Saint Zénon, l'évêque maure venu évangéliser Vérone
Alexandra Sirgant - Envoyée spéciale à Vérone, Italie
C’est dans la basilique de Saint-Zénon, chef d'œuvre de l’art roman italien, que débutera la visite pastorale du Pape François samedi 18 mai à Vérone. Le Souverain pontife y rencontrera les prêtres et les personnes consacrées, avant de rejoindre enfants et jeunes sur la place portant également le nom du patron de la ville de Vénétie: saint Zénon. Vérone commémore cette année le 1650e anniversaire de la mort de cet évêque d’origine nord-africaine, qui fut déterminant dans le développement de son Église.
Un chrétien, venu d’Afrique du Nord, pour évangéliser Vérone
«Nous savons peu de chose sur lui avant son arrivée à Vérone», confie le père Silvio Moreno, curé au diocèse de Fréjus-Toulon et membre de l’Institut du Verbe Incarné «mais de par ses propres écrits, nous savons qu’il venait d’Afrique du Nord et qu’il a vécu au IVe siècle». Aucune certitude cependant sur son origine précise car l’Afrique d’alors est encore divisée en provinces. Mais des suppositions existent selon Silvio Moreno, également vice-président de l'Association archéologique de la Méditerranée antique: «On peut émettre l’hypothèse que Zénon venait de la Maurétanie césarienne, qui correspondrait à la moitié Ouest de l’Algérie et la moitié Est du Maroc, car il décrit, dans un de ses sermons, le martyr d’Arcadius de Césarée [qui correspond à Cherchell en Algérie], à la façon d’un témoin oculaire, ce qui laisse à penser qu’il était lui même originaire de Maurétanie». Cette hypothèse lui vaut par ailleurs le surnom d'«évêque maure».

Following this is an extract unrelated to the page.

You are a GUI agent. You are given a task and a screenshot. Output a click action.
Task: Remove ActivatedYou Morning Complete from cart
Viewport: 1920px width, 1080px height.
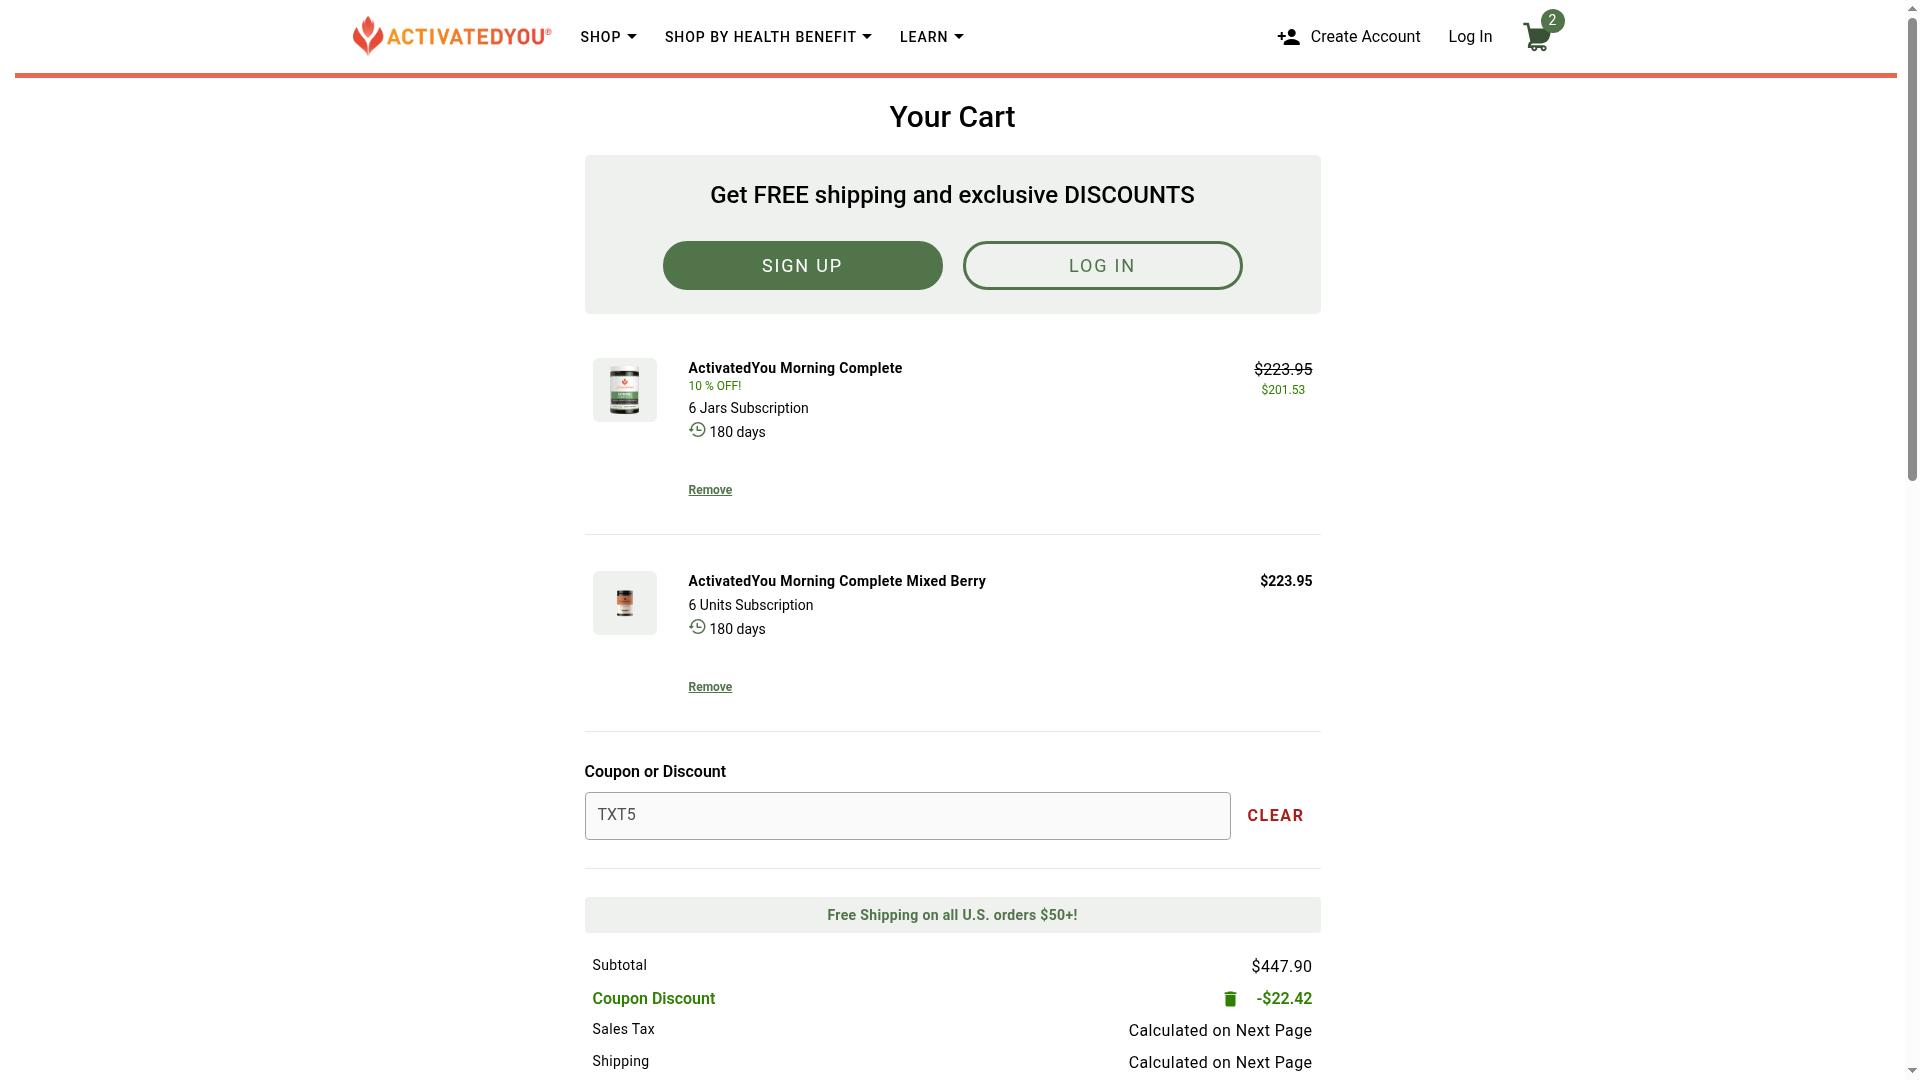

Né au début du IVe siècle, saint Zénon traverse la Méditerranée pour se rendre à Vérone sous le règne de l'empereur romain Julien l’Apostat. Il devient alors le huitième évêque de la «petite Rome», où les chrétiens ne sont plus persécutés mais le paganisme est encore amplement pratiqué. «Zénon va s’occuper de prêcher la foi chrétienne, et grâce à sa prédication, une bonne partie de la ville s’est faite baptiser». Il est également l’auteur de 93 sermons, où figurent la doctrine trinitaire et l’acceptation des catéchumènes venant du paganisme, qui contribueront également au développement du catholicisme en Vénétie. L’évêque nord-africain prône plusieurs vertus, telles que la pauvreté, l’humilité et la charité. Également appelé patron des pêcheurs, certaines sources attestent que saint Zénon allait lui-même pêcher sur les rives de l’Adige, afin d’assurer sa propre subsistance et de servir d’exemple de pauvreté. Tant d’accomplissements qui lui vaudront les surnoms «d’évangélisateur ou pasteur de la ville de Vérone». Il mourra entre 372 et 380, en martyr selon certaines sources, où plus probablement comme «confesseur de la foi», car il ne vivait pas dans «une époque de martyre».
Témoignage de la puissance du christianisme africain
Saint Zénon serait l’un des premiers Africains à devenir évêque en Europe, mais il est loin de faire exception. «Il faut se rappeler qu’il y avait déjà un Libyen, le Pape Victor 1er, qui était évêque de Rome à la fin du IIe siècle», précise le père Silvio Moreno. «Pendant que Zénon est à Vérone, Marcellin [d’origine berbère] est consacré évêque à Embrun en France, et quelques années auparavant, en 313-314, le premier groupe d’évêques catholiques d’Afrique du Nord se déplace à Rome puis à Arles en concile». Selon l’archéologue d’origine argentine, ces échanges démontrent la force de l’Église africaine à la fin de l’Antiquité. «On pourrait même dire que l’accueil des évêques ou des chrétiens africains allant en Italie, en Espagne et en France, était beaucoup plus important que l’inverse!». Des échanges riches de part et d’autre du pourtour méditerranéen dont la figure de saint Zénon témoigne en promouvant une culture de la fraternité et du dialogue.
L'actualité du message de saint Zénon
Le père Silvio Moreno est convaincu que la saint africain est encore d’actualité aujourd’hui pour trois raisons: «Zénon nous apprend l’ouverture d’esprit. Tout comme d’autres évêques africains de l’époque, il a choisi d’aller vers une autre culture, afin d’essayer de prêcher l’Évangile de Jésus», souligne le père Silvio Moreno. «Deuxièmement, il a cette conviction profonde que le Christ est celui qui donne le salut, et c’est justement la prédication de Zénon, d’insister sur le baptême». Enfin, «Zénon évoquait dans ses sermons qu’il fallait que la charité soit spécifiquement donnée aux pauvres et aux souffrants», un discours qui rejoint celui de François aujourd’hui.